■ Work request:
Each line below from the "The image size is (400, 170)." line through the "has width=747, height=551." line, those two included, must be restated word for word; the pictures must not be.

■ Excerpted data:
○ ○ ○

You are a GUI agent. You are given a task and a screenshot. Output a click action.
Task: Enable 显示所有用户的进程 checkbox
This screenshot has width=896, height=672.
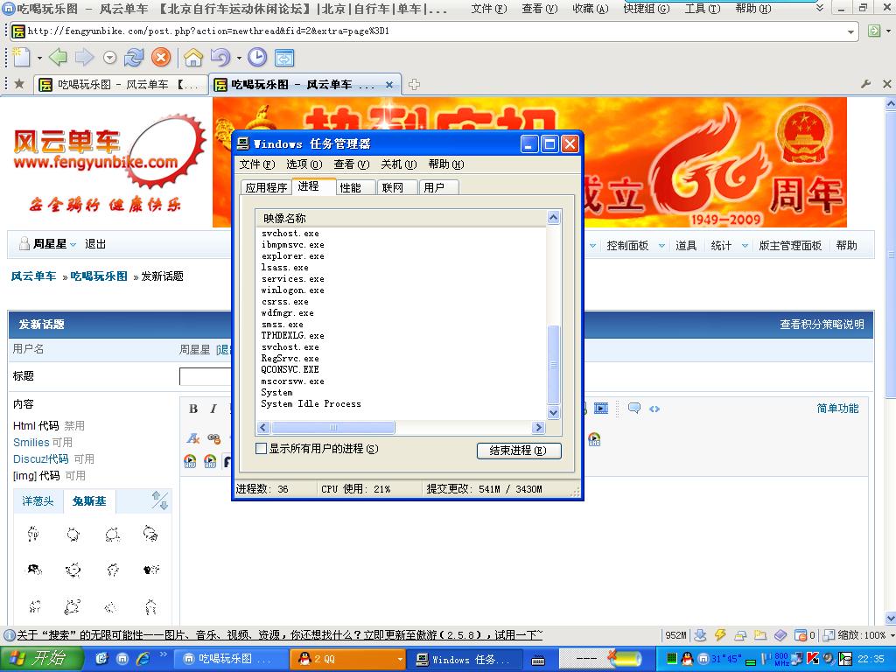[261, 449]
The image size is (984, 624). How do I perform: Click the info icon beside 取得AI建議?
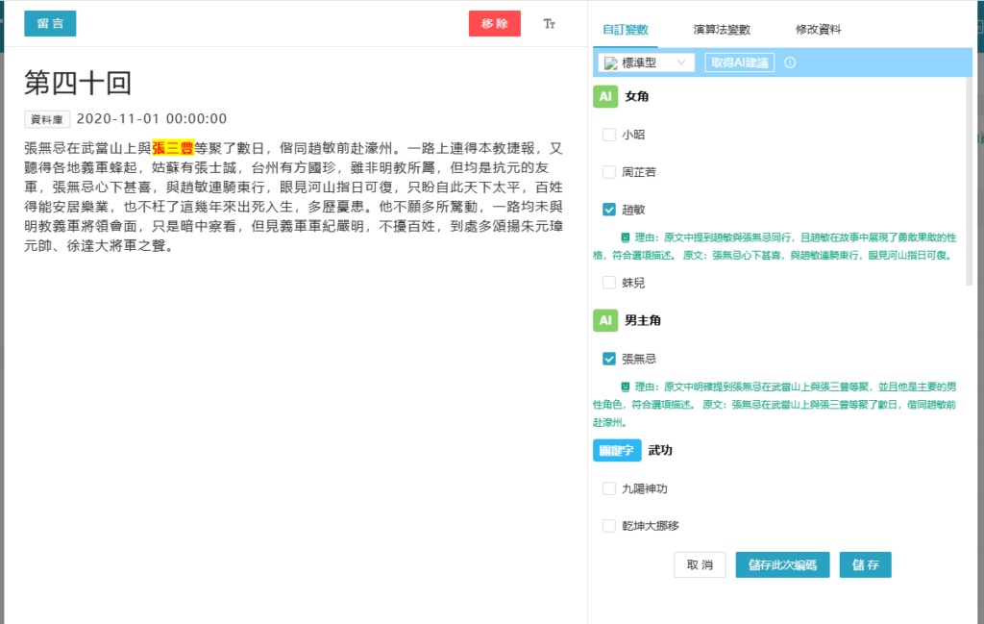[x=790, y=62]
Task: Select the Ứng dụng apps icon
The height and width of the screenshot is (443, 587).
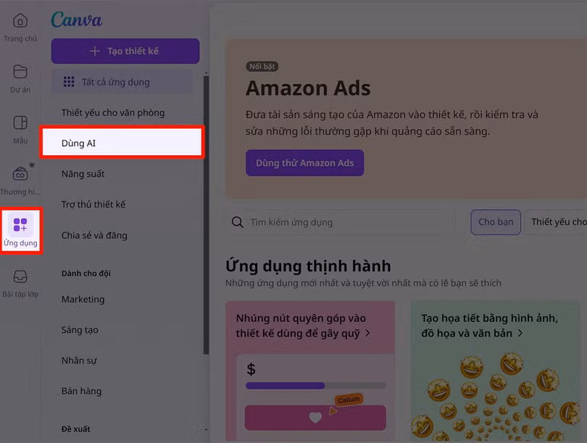Action: click(20, 224)
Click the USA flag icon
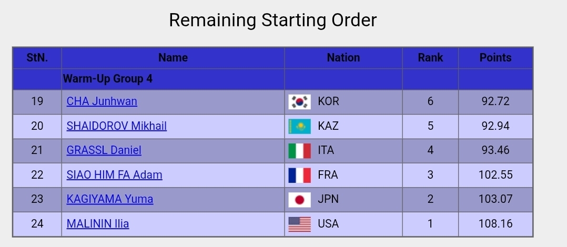 (299, 224)
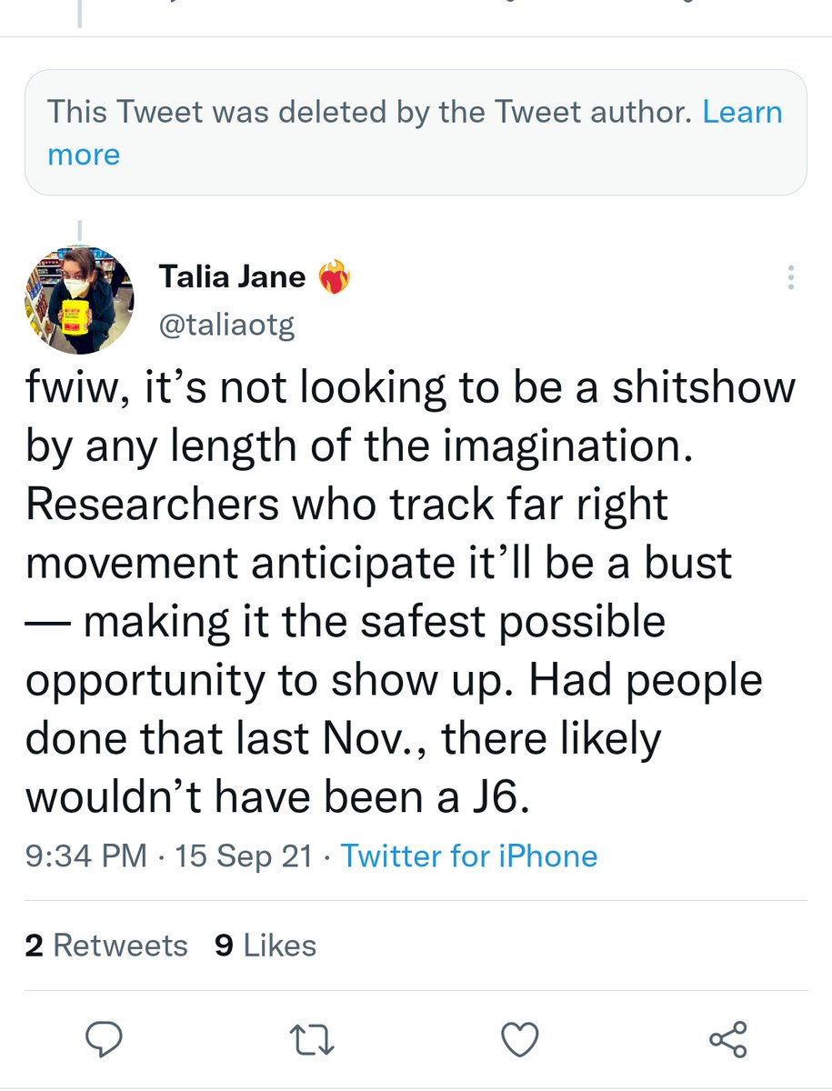Click the 9:34 PM timestamp

coord(85,856)

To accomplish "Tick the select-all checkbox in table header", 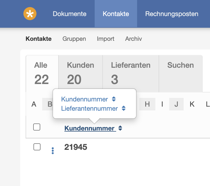I will pos(37,127).
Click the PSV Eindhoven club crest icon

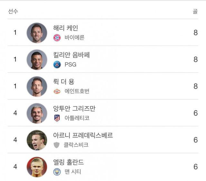tap(57, 91)
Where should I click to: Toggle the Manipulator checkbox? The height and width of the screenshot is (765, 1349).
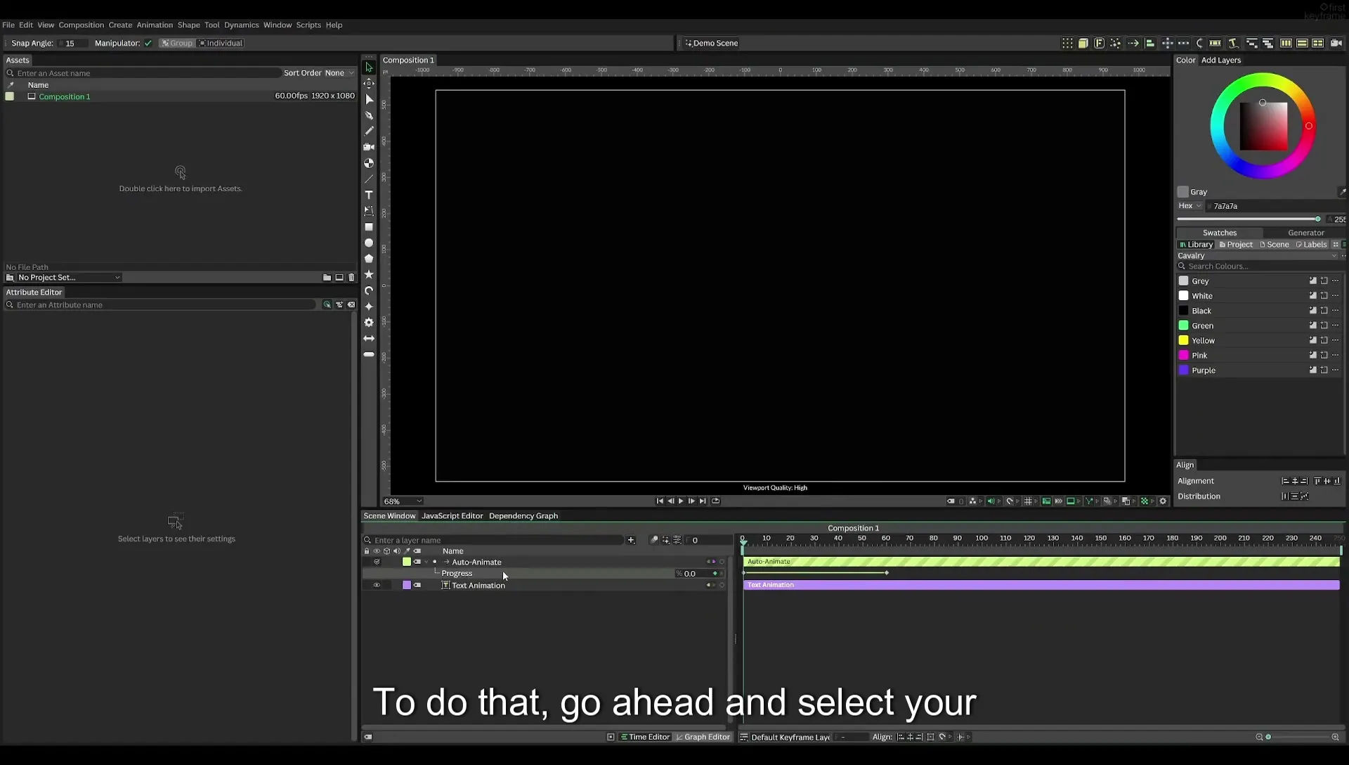point(148,43)

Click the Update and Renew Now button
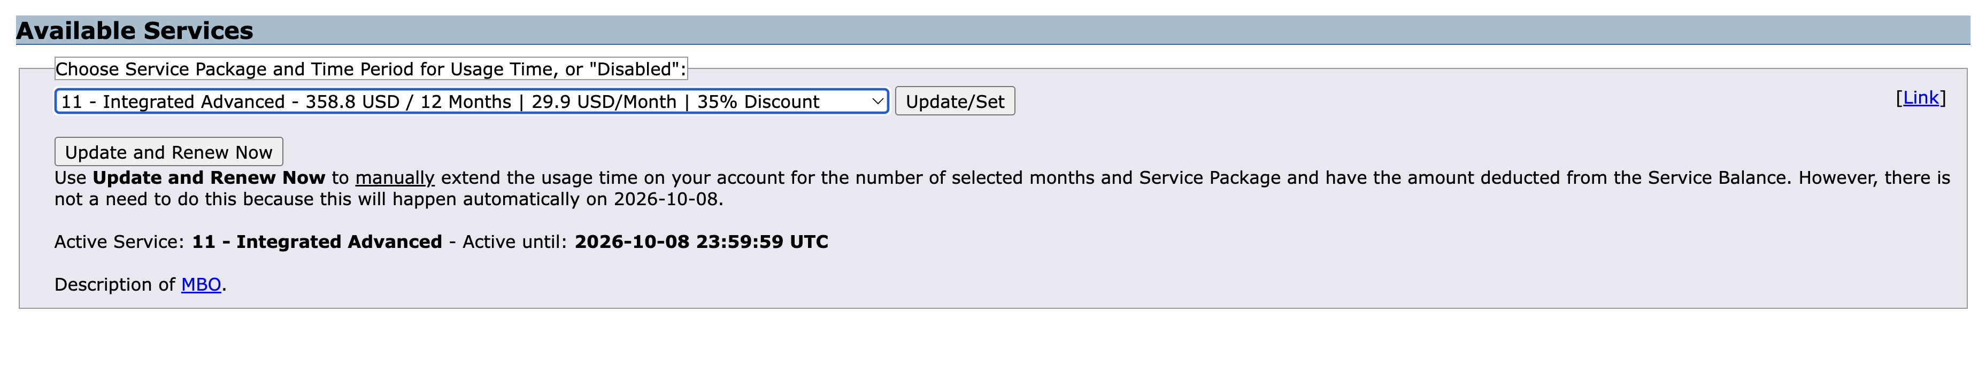pos(168,152)
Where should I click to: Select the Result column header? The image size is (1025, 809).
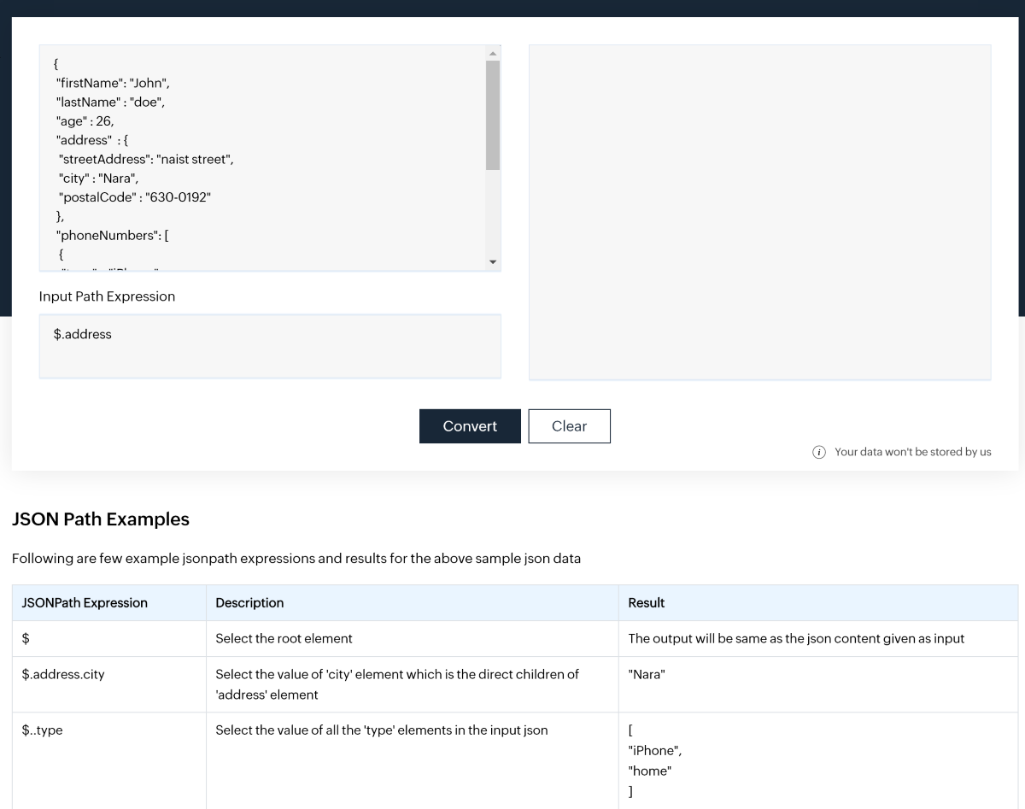tap(646, 603)
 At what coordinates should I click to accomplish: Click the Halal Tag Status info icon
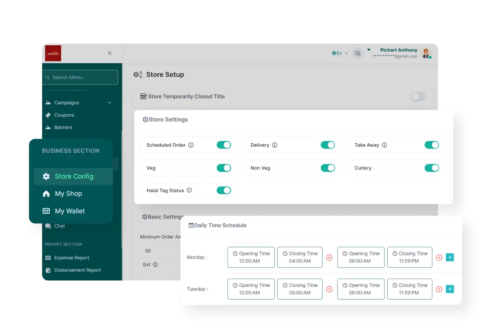189,190
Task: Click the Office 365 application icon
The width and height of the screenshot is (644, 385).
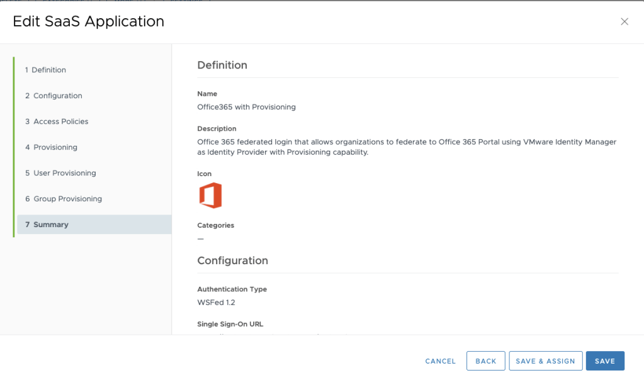Action: 210,196
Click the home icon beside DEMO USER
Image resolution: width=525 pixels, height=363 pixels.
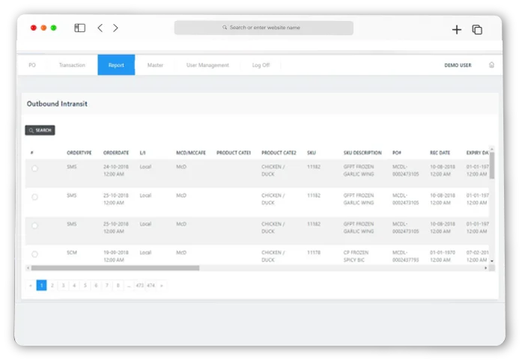point(491,65)
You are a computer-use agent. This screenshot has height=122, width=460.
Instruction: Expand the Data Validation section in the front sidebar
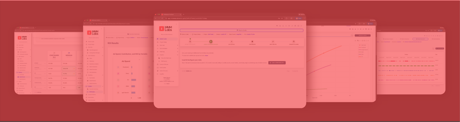(178, 48)
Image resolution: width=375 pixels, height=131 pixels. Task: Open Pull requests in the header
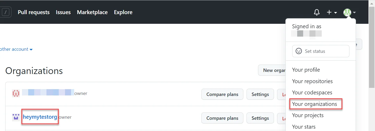point(34,12)
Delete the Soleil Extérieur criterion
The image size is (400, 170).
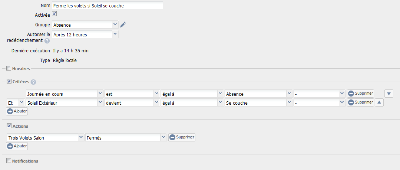pyautogui.click(x=360, y=102)
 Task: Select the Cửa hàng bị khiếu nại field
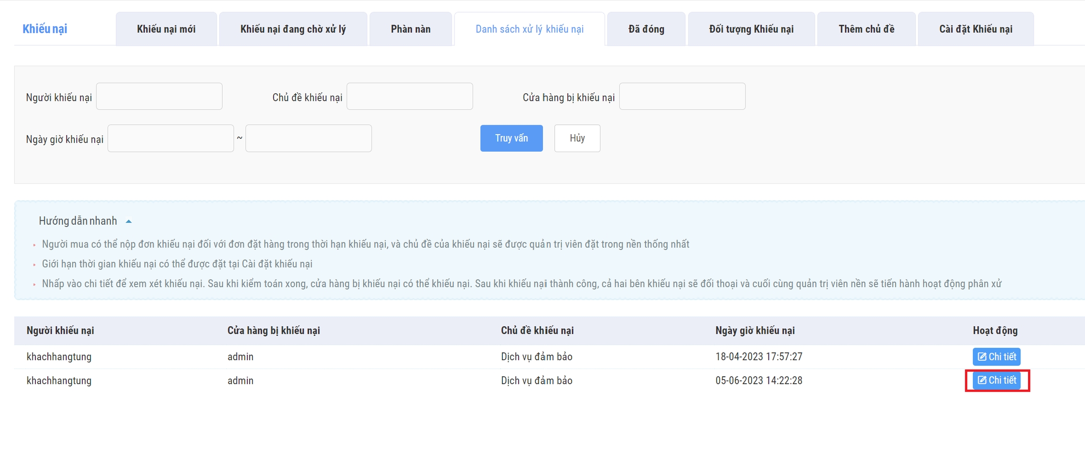point(682,97)
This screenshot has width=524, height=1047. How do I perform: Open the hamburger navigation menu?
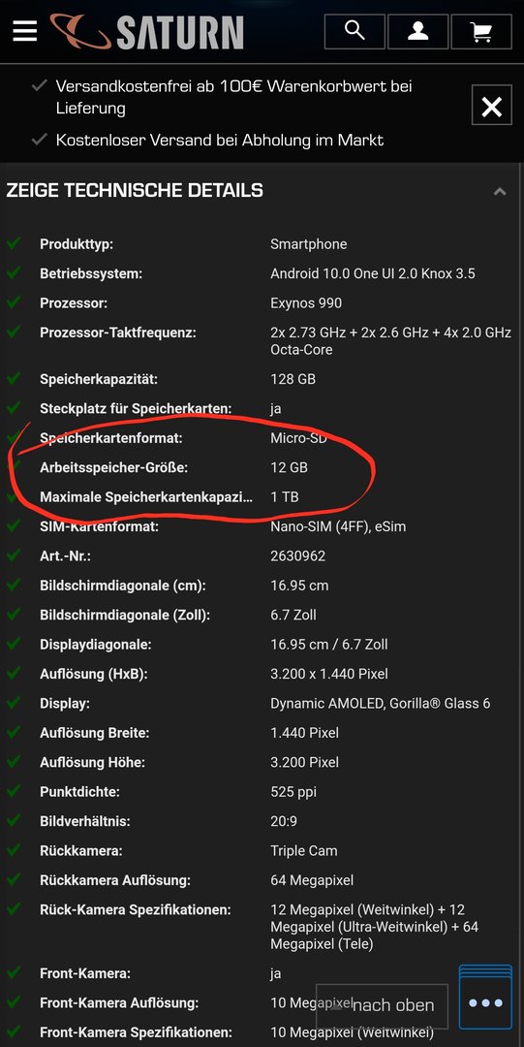24,31
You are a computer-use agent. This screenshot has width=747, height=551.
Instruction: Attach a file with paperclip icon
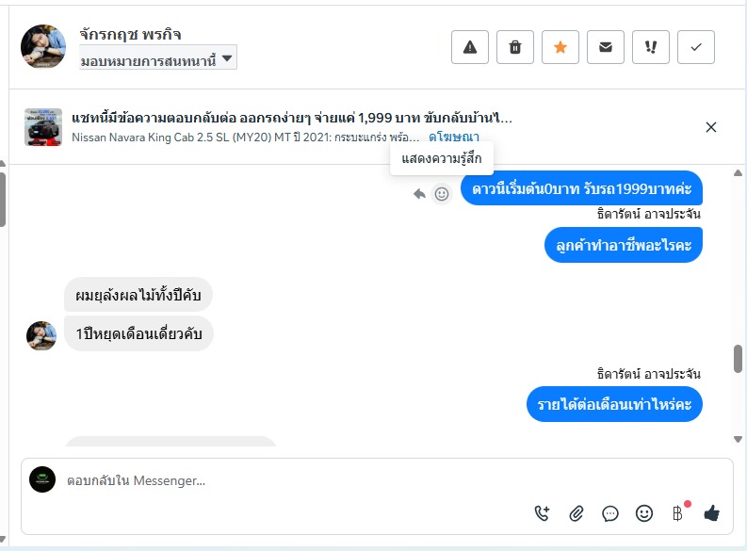click(576, 513)
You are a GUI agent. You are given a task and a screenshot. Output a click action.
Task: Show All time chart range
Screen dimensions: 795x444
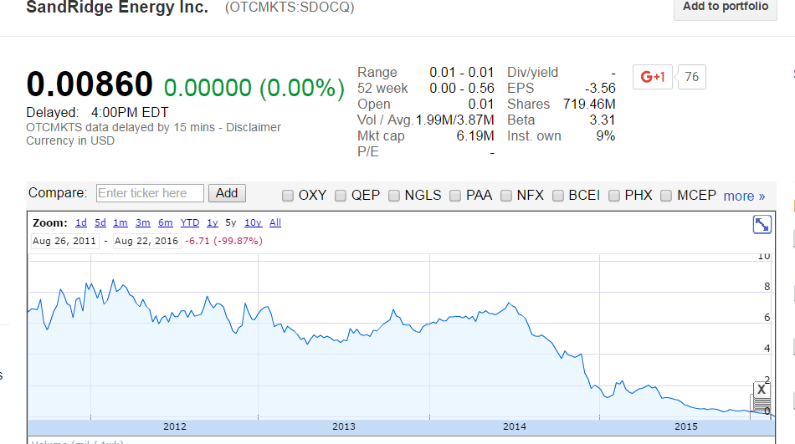click(x=275, y=222)
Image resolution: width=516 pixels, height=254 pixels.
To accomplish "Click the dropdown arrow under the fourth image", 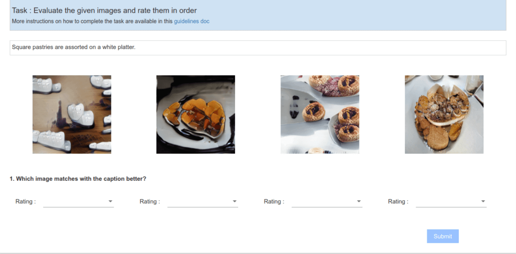I will click(483, 201).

○ ○ ○

■ Task solution:
The image size is (400, 170).
pyautogui.click(x=360, y=102)
 Task: Select the Cửa hàng bị khiếu nại field
point(682,97)
This screenshot has width=524, height=1047. How do I perform: Open the hamburger navigation menu?
24,31
You are a computer-use agent. This screenshot has width=747, height=551.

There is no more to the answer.